• Work order
Give again only the lines from the line that holds "This screenshot has" to the end of the data, inclusive, omitting all pictures.

• Records for the exercise
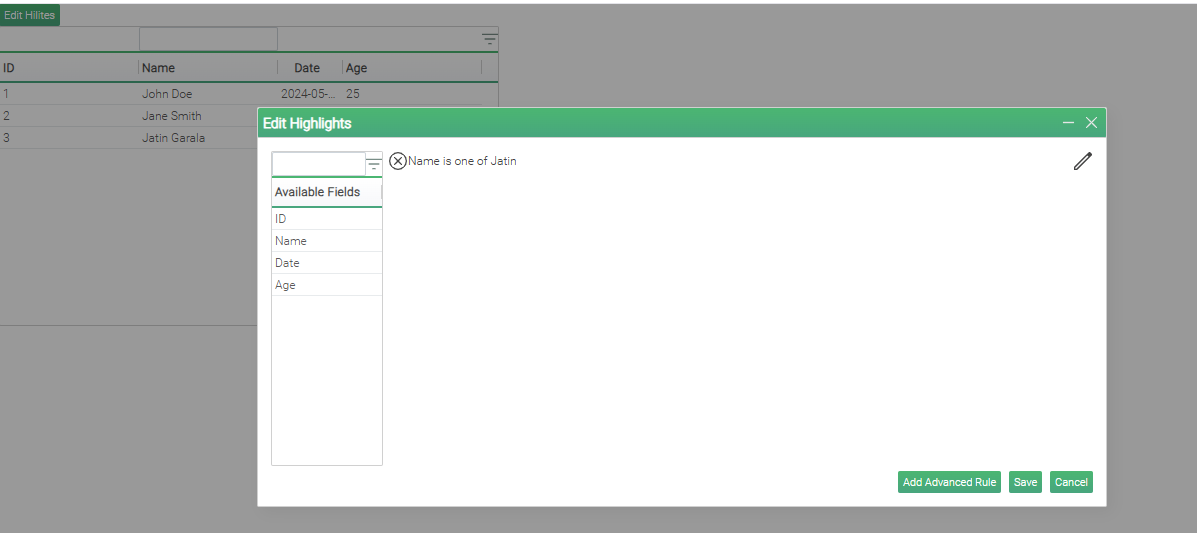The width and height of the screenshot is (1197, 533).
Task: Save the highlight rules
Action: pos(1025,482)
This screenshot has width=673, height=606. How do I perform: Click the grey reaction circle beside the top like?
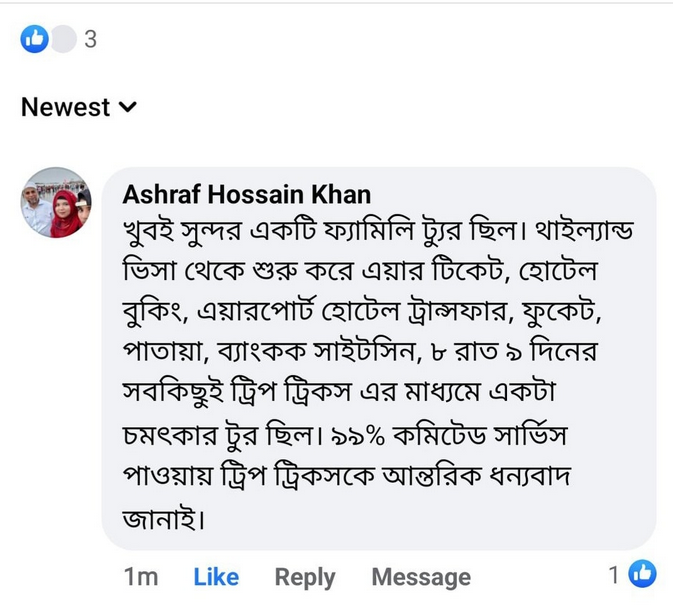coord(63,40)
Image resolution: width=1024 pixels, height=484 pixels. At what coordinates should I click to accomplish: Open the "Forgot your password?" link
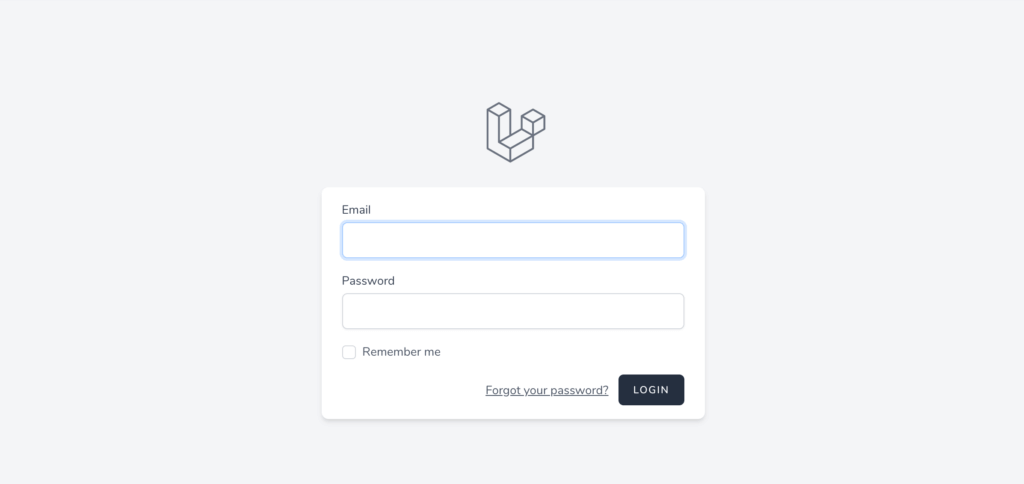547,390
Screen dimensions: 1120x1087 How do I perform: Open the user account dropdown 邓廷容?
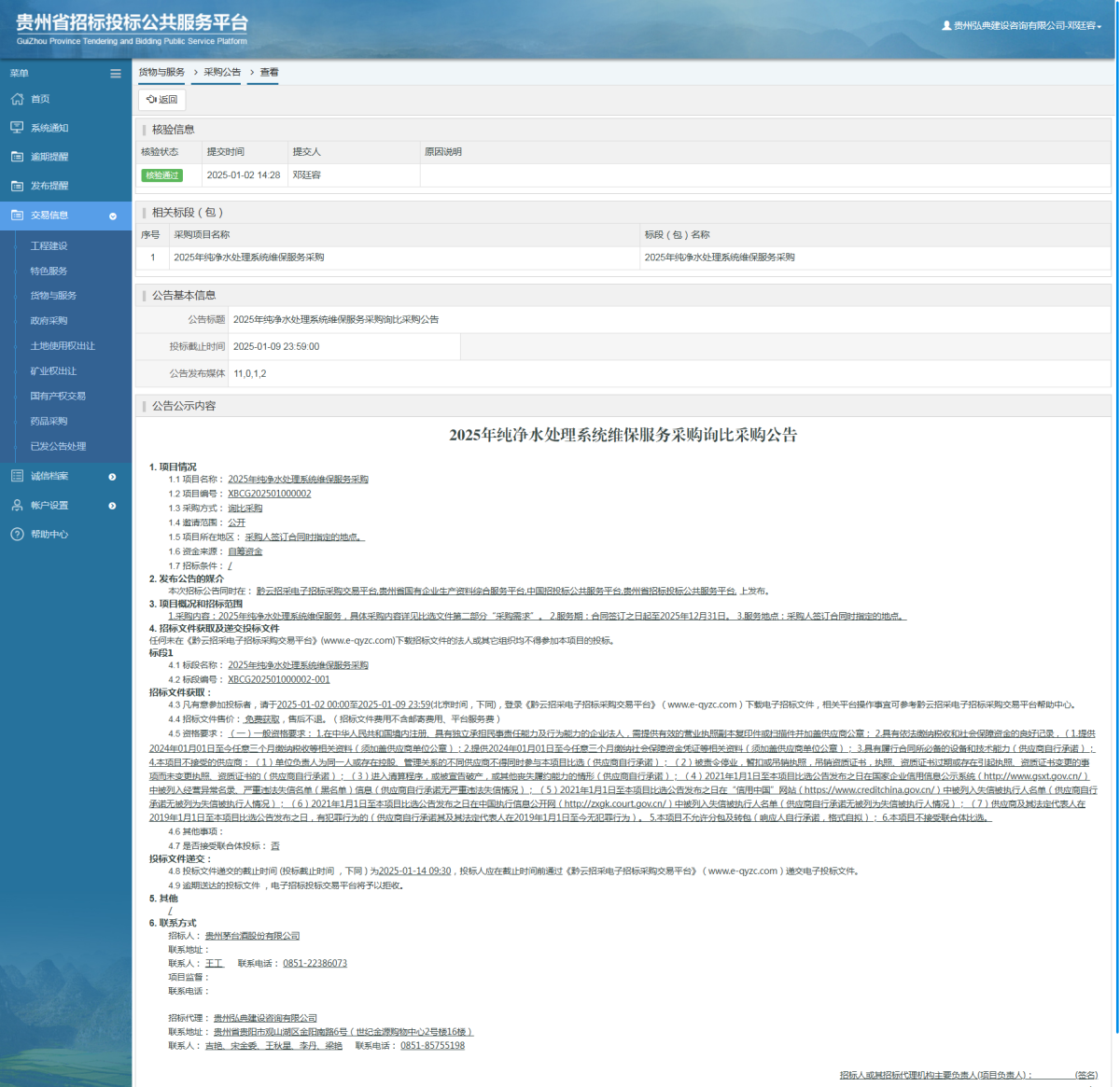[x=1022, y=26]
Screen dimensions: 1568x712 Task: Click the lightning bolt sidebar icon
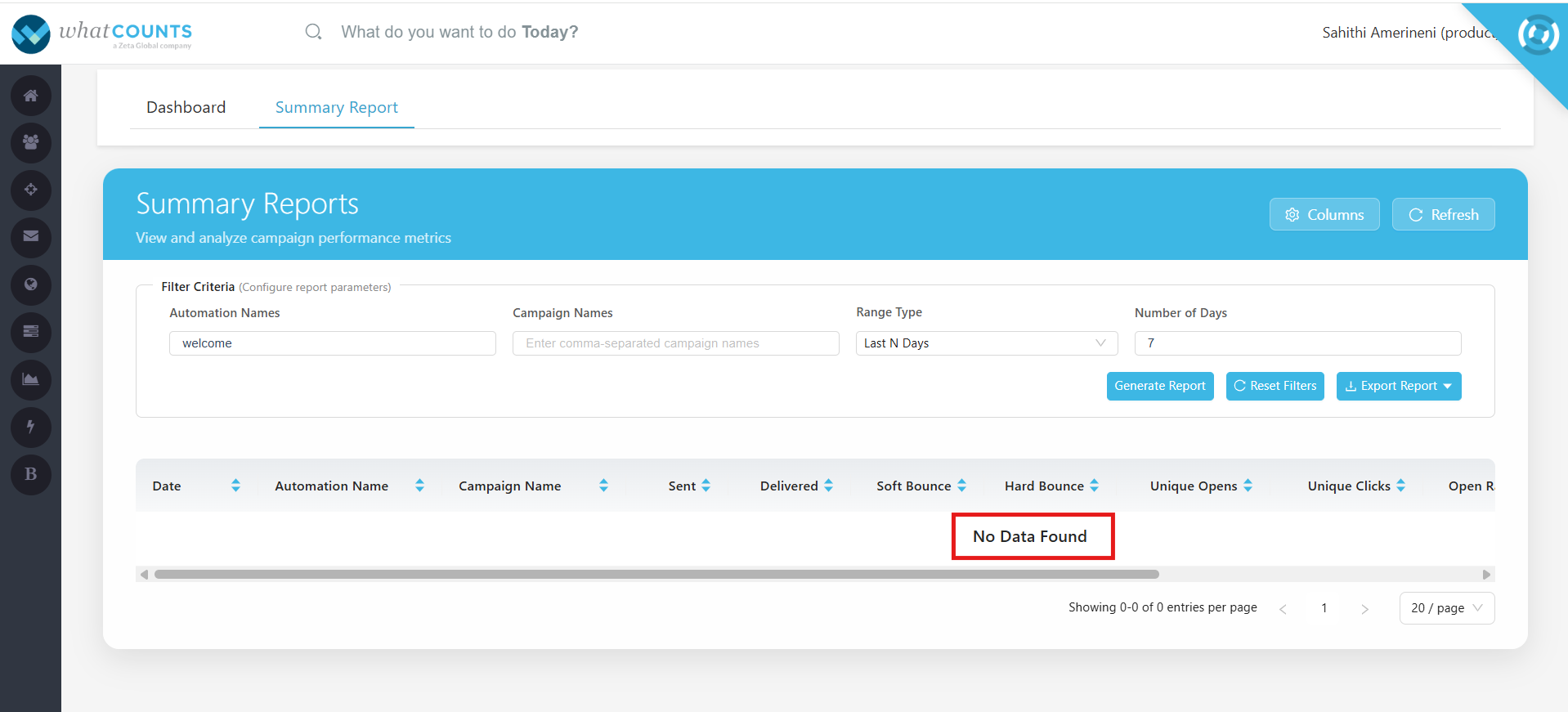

• Worked solution
This screenshot has width=673, height=606. How do I perform: Click the grey reaction circle beside the top like?
coord(63,40)
Image resolution: width=1024 pixels, height=484 pixels. At what coordinates should I click to accomplish: Open the "Forgot your password?" link
547,390
Screen dimensions: 1120x1087 How do I perform: Open the user account dropdown 邓廷容?
[x=1022, y=26]
Screen dimensions: 1568x712 Task: Click the lightning bolt sidebar icon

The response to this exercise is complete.